Cerebellar metastasis of unknown primary neuroendocrine carcinoma: report of a case mimicking hemangioblastoma

2019 
Background Neuroendocrine carcinoma (NEC) originates with neuroendocrine cells and is mainly found in the pancreas, lungs and gastrointestinal tract. We surgically treated a case of primary unknown NEC with only cerebral metastasis that mimicked hemangioblastoma. Recurrence was seen at the fornix, and no primary lesion had been identified as of 2 years after treatments despite careful examination. Case Description A 61-year-old man presented with dizziness. Past medical history included hypertension, dyslipidemia, hyperuricemia and colon polyp. We performed magnetic resonance imaging (MRI) to examine the cause of dizziness, revealing tumor with enhancement and peritumoral edema at the right cerebral lesion. Contrast-enhanced whole-body computed tomography (CT) showed no other lesions. We suspected hemangioblastoma from examinations and decided on surgical resection.
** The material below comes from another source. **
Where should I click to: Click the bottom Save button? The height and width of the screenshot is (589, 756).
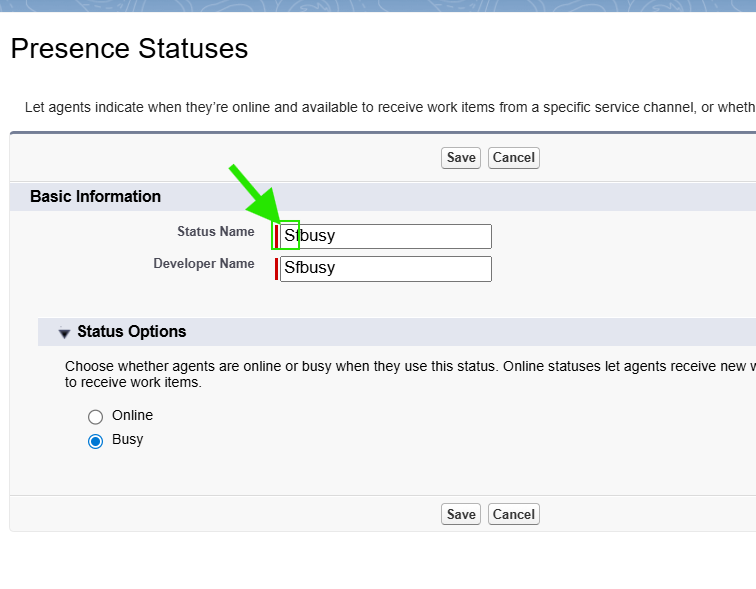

Neuropathologically, the resected tumor was diagnosed as brain metastasis of NEC, but CT, fluorodeoxyglucose-positron emission tomography, gastrointestinal endoscopy, and somatostatin receptor scintigraphy all failed to reveal the primary lesion. As postoperative MRI showed enhancement around the resection cavity and at the right fornix, radiotherapy was performed. No other lesions were seen at 24 months postoperatively. We are continuing careful monitoring and no chemotherapy has been administered. Conclusions We treated brain metastasis from NEC of unknown primary and mimicking hemangioblastoma using only local treatment. When an enhancing, single, solid tumor is seen in the cerebellum, brain metastasis from NEC of unknown primary is 1 differential diagnosis.